A winner of the 1950 Nobel Peace Prize, Ralph Johnson Bunche was a talented student from an early age, and won his first academic prize for English in elementary school. Born into a working-class African American family in Detroit, Michigan, Bunche was raised by a father who worked in an all-white barbershop. Bunche’s mother was an amateur musician, and his maternal grandmother, who lived in his home, was a former slave. Bunche’s parents died while he was still a child, and his grandmother relocated Bunche and his siblings to Los Angeles, where he helped to support his family by doing odd jobs. At the same time Bunche completed his education at Jefferson High School in Los Angeles and during these years he maintained a variety of extra-curricular activities, including debate, football, basketball, and track.
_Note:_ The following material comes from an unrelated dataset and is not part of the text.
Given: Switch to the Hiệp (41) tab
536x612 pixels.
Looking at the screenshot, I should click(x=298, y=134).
Bunche graduated as valedictorian of his high school class and entered University of California at Los Angeles (UCLA) on an athletic scholarship. Bunche studied international relations at UCLA and participated in both debate and campus journalism. He also played varsity basketball and supported his living expenses by working part-time at a campus janitorial job. Bunche graduated, summa cum laude, from UCLA in 1927, as valedictorian of his university class. He was subsequently granted a scholarship to complete graduate studies in political science at Harvard University, which he completed in 1928. Between 1928 and 1934 Bunche completed a doctoral dissertation at Harvard that focused on French governmental practices in Togoland and Dahomey, Africa.
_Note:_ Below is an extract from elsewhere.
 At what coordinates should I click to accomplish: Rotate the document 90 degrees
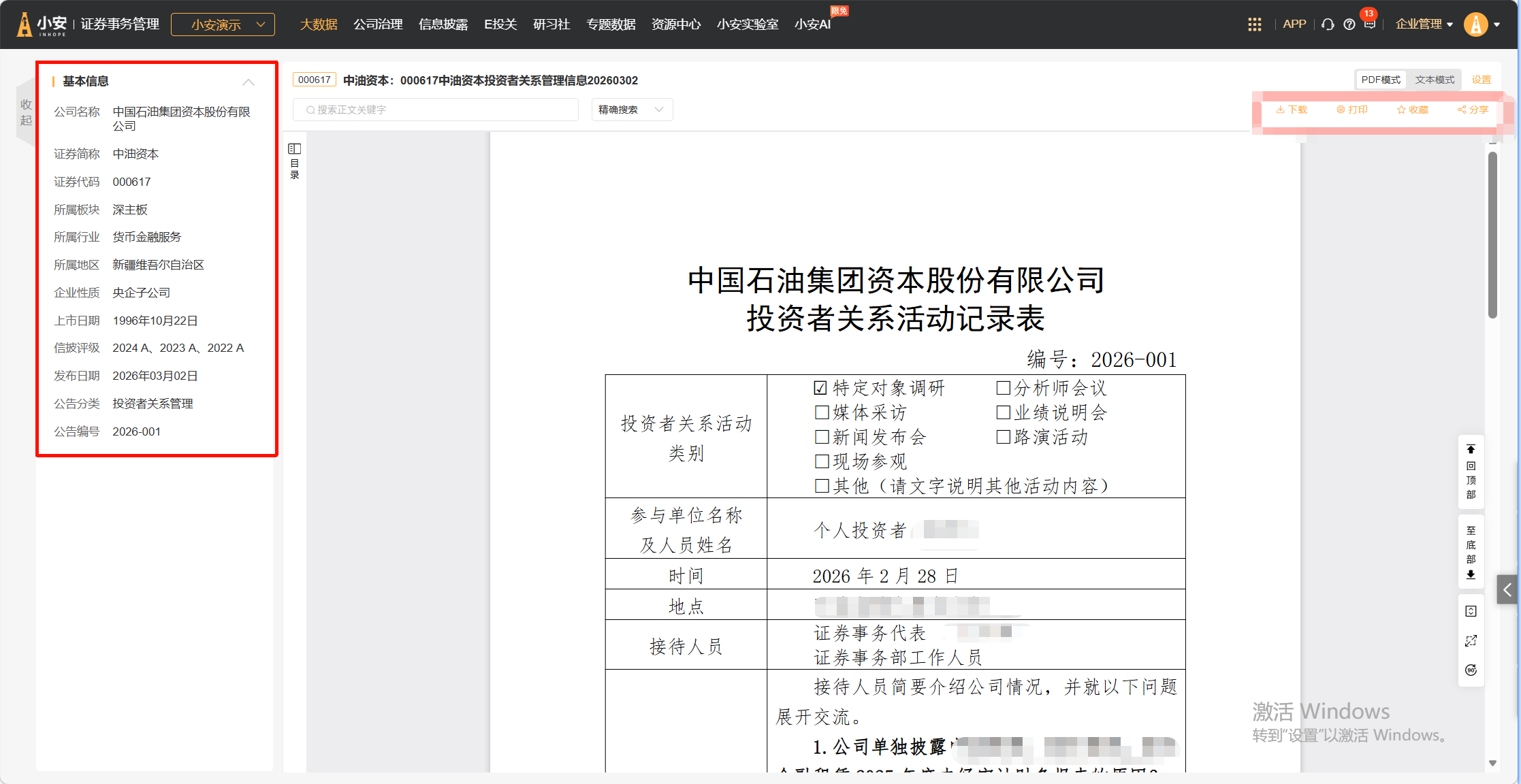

Bunche’s career in public service was a natural outgrowth of his extensive work in education. As a highly regarded authority on race relations, his speeches and writings conveyed a clear message that racial segregation was not compatible with democracy. Bunche called on the Black community to seek equal rights and embrace the responsibilities that came with those rights. At the same time, he encouraged whites to accept the concept that true democracy could not exist in a system of segregation. Bunche’s extensive work in political science and race relations led him to become involved with the national civil rights movement organized by Martin Luther King, Jr., in Montgomery, Alabama, in 1965. His work with this movement eventually led him to serve in both the United Nations and the United States Department of the State.
Nobel Peace Prize
It was in his position within the United States Department of the State, where Bunche served from June of 1947 to August of 1949, that he worked to resolve the confrontation and ongoing tensions between Arabs and Jews in Palestine. In early 1948, when conflict and violence between Arabs and Israelis peaked, the United Nations appointed Count Folke Bernadotte as lead mediator for the negotiation of a cease-fire, and Bunche was assigned Bernadotte’s top aide. Bernadotte was assassinated shortly after this appointment, and Bunche was immediately named as the United Nations lead mediator on Palestine. Bunche subsequently negotiated and armistice agreement between Israel and the Arab States, for which he was awarded the 1950 Nobel Peace Prize.